Reading text
I was not going to respond to this post. It is too incredulous, for ME, anyway.

Then I revved up my "Think-U-Later"...a borrowed term.

Your 'take' on this is *Extremely Cerebral*. For the rest of us your situation equals tragedy. For you? Not so much...?

And "there in" is your Strength.........and your problem. Your strength, such that it allows you to cope with extremely stressful situations that would fold over lesser souls.

Your Problem? You likely come across as "brainy", cool, collected.....and not as passionate as some other "women". You do not "get lost" in your passion.

You approach sex openly and fearlessly. That is good, it really is. But "maybe" *your heart is used only as a means to actuate your body and your motions and not for smiles, anger, passion, lust.*

Cerebral people use their brains [primarily] instead of their hearts. 

Maybe the Other Women is less intelligent but is driven by her passions. She is also likely more resistant to your husbands demands. She is not so obliging, so easy to get along with.....more of a challenge.

I have no problem with your approach to life and your intelligence. Your husband? Seems so.

Dataset entries
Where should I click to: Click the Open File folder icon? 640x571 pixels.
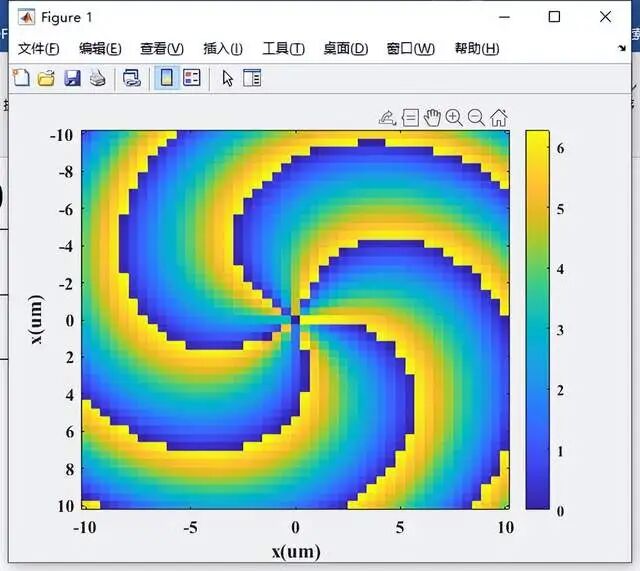[46, 78]
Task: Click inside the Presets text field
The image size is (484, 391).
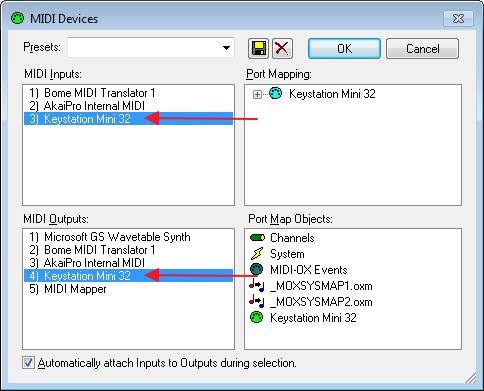Action: (x=143, y=48)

Your tasks
(a) According to the forum reply, what do cerebral people primarily use instead of their hearts?
(b) Reproduce the stretch of the forum reply from "Your Problem? You" through "of a challenge.".
The data has no connection to the forum reply.

Results of the tasks
(a) Their brains.

(b)
Your Problem? You likely come across as "brainy", cool, collected.....and not as passionate as some other "women". You do not "get lost" in your passion.

You approach sex openly and fearlessly. That is good, it really is. But "maybe" *your heart is used only as a means to actuate your body and your motions and not for smiles, anger, passion, lust.*

Cerebral people use their brains [primarily] instead of their hearts. 

Maybe the Other Women is less intelligent but is driven by her passions. She is also likely more resistant to your husbands demands. She is not so obliging, so easy to get along with.....more of a challenge.